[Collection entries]
BEGIN
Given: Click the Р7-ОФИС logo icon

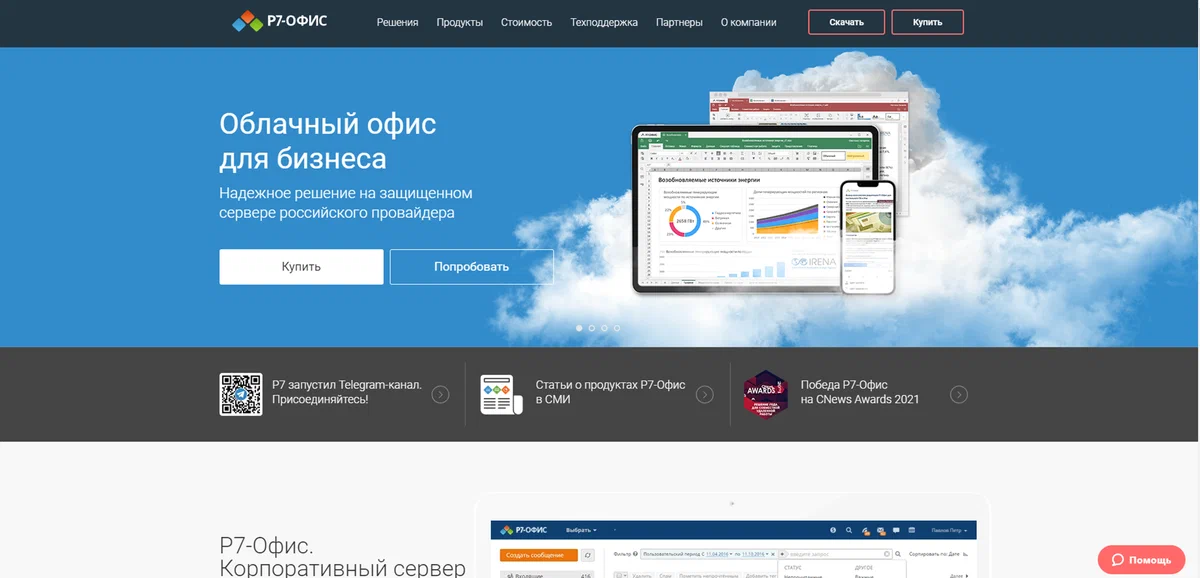Looking at the screenshot, I should [247, 21].
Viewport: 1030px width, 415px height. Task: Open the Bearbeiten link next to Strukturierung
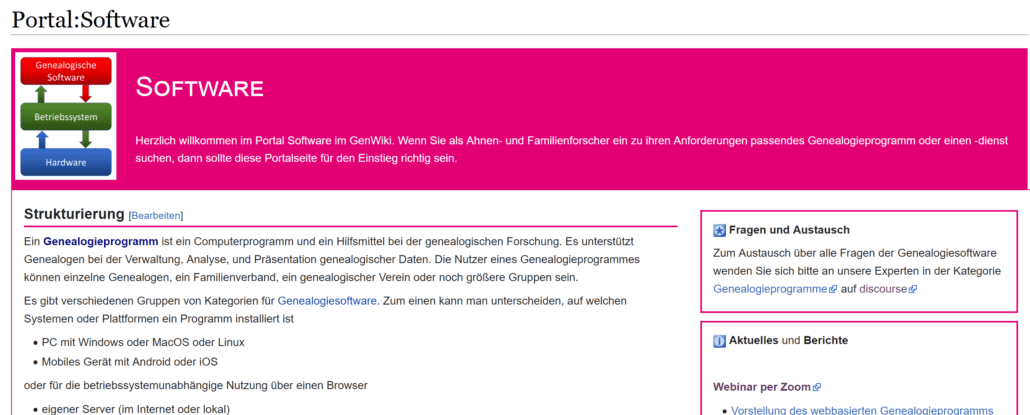tap(156, 215)
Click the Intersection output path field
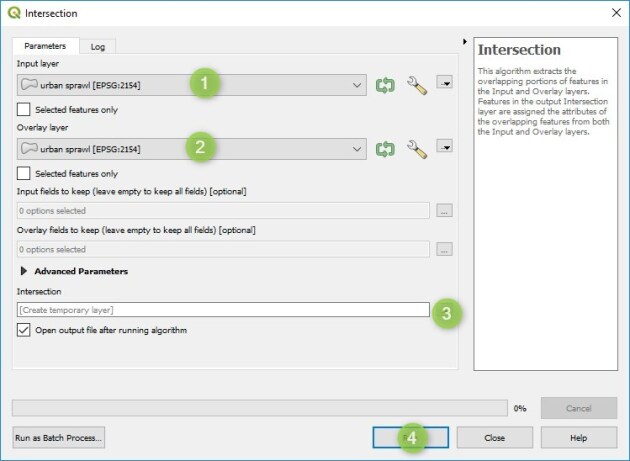The image size is (630, 461). click(223, 310)
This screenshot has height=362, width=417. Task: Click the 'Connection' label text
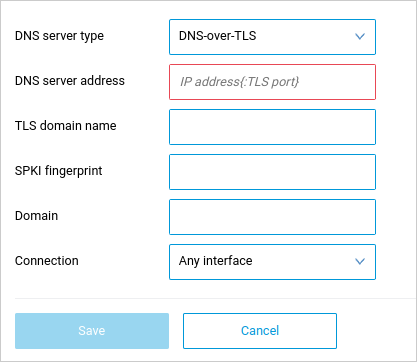(x=47, y=261)
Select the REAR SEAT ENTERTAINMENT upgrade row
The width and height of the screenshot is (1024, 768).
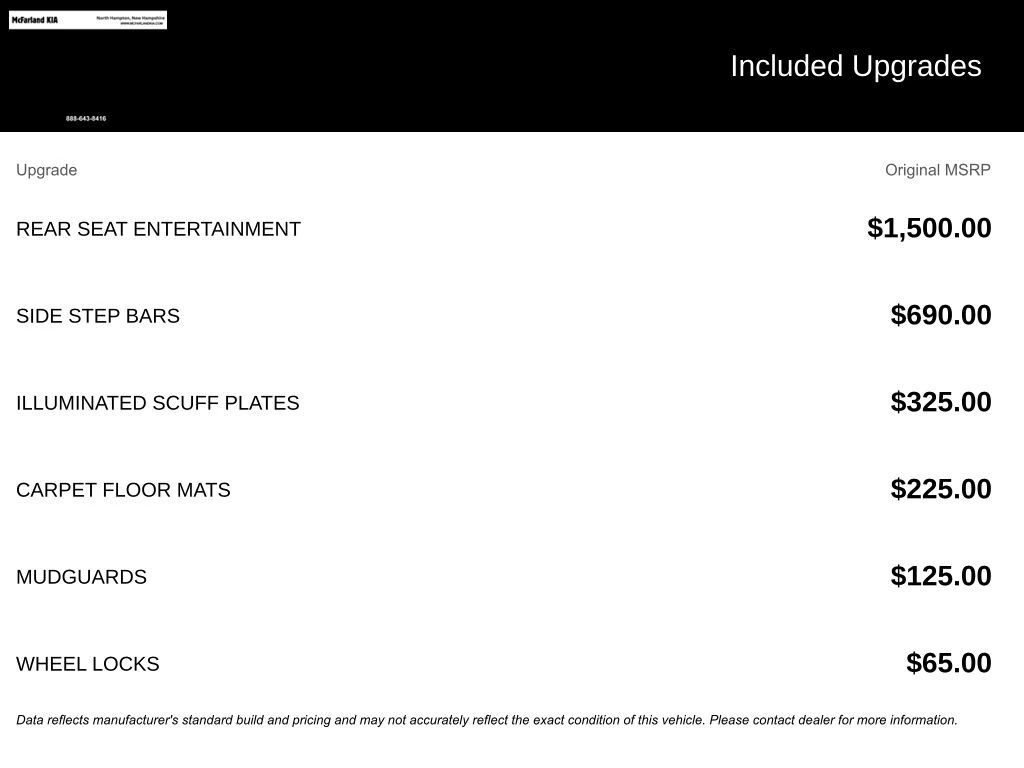(158, 229)
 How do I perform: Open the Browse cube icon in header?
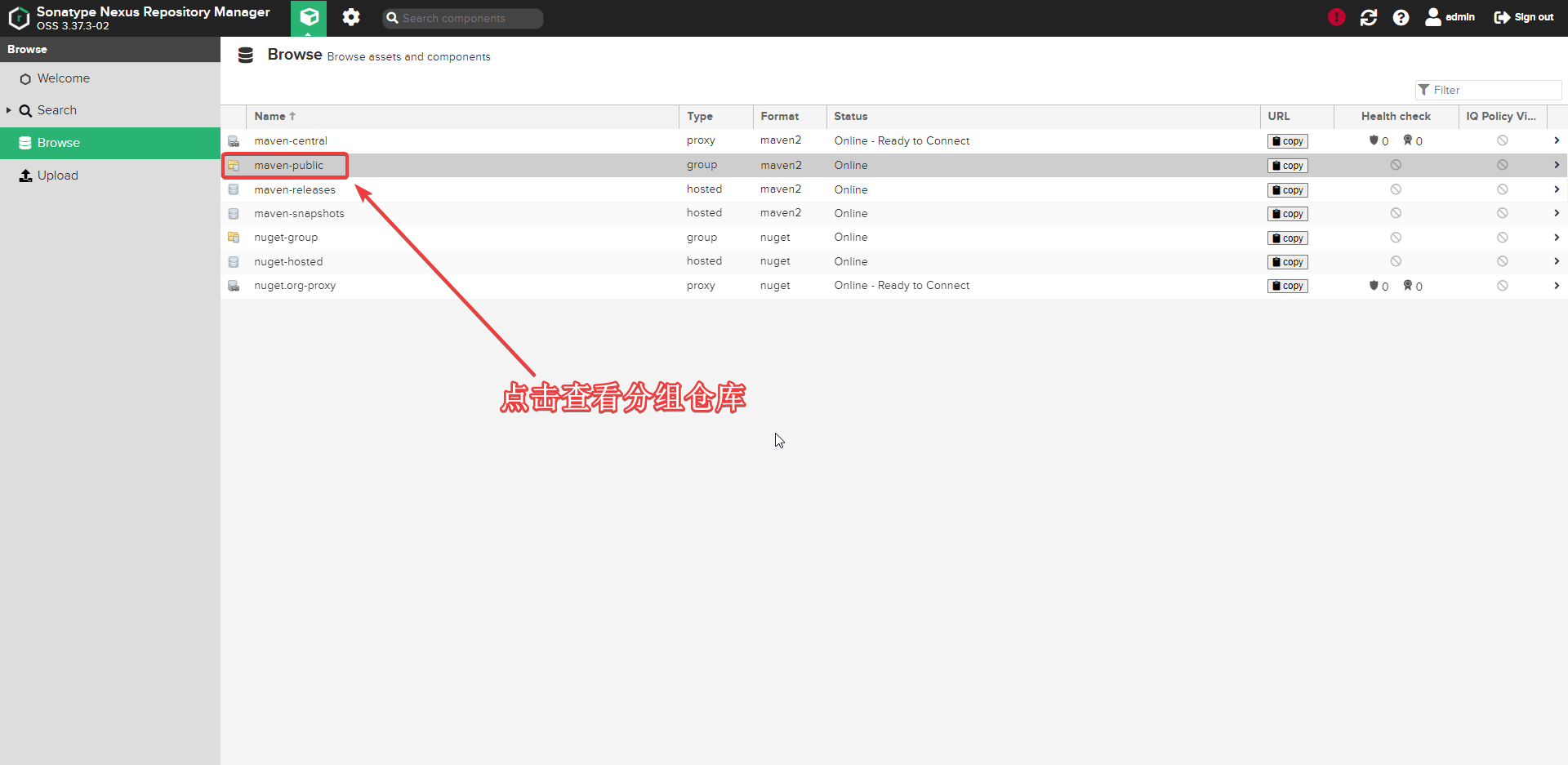click(309, 17)
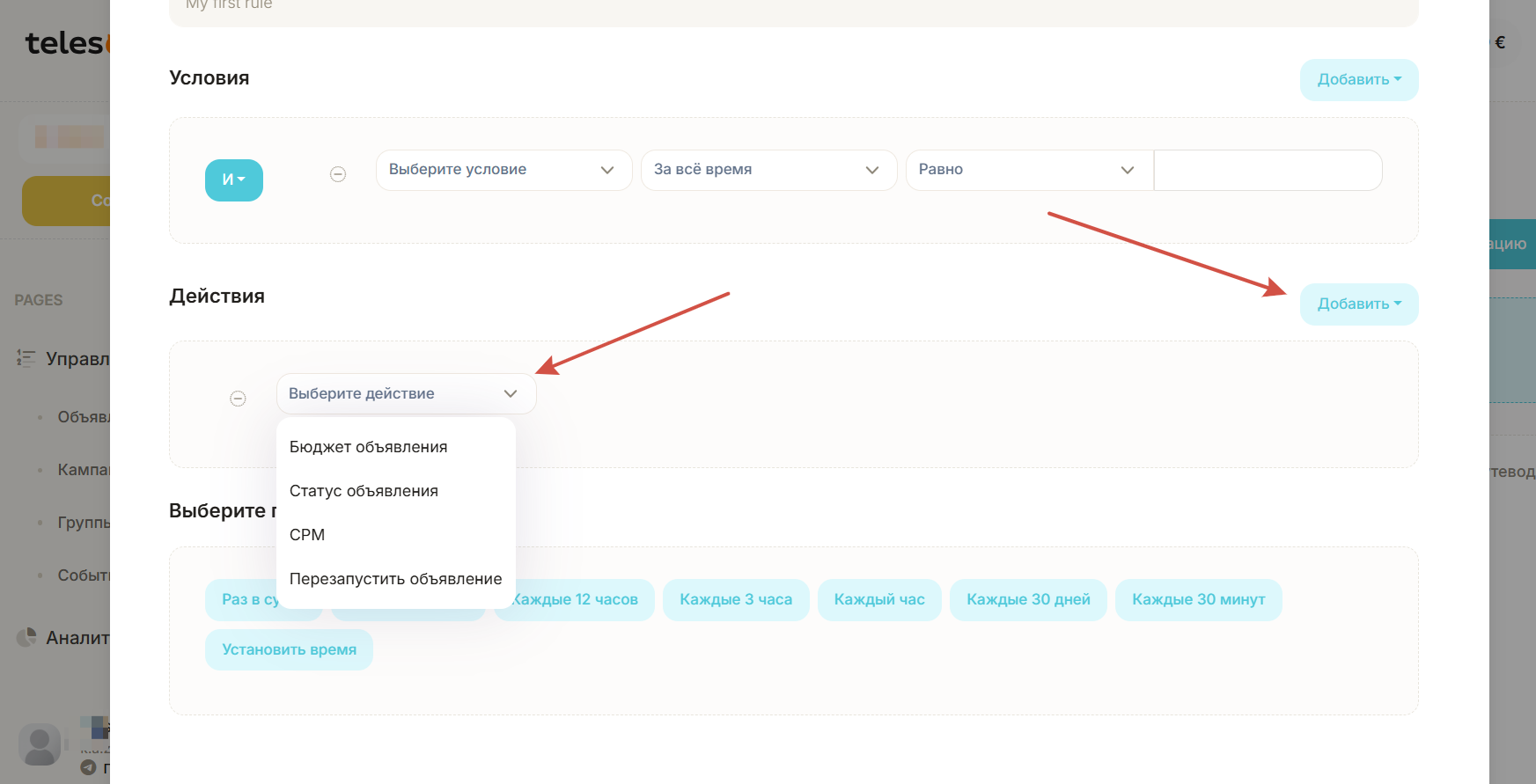Click the condition value input field
The height and width of the screenshot is (784, 1536).
coord(1268,170)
END
▶ [Problem to solve] Give back word for word the lines from the one containing "Click the Intersection output path field" through the final line of the data above. Pictures are to be left out.

▶ [Response to the exercise]
Click the Intersection output path field
The image size is (630, 461). click(223, 310)
This screenshot has height=362, width=417. Task: Click the 'Connection' label text
(x=47, y=261)
Select the REAR SEAT ENTERTAINMENT upgrade row
The width and height of the screenshot is (1024, 768).
(158, 229)
 How do I perform: Open the Browse cube icon in header?
click(309, 17)
Click the condition value input field
The height and width of the screenshot is (784, 1536).
coord(1268,170)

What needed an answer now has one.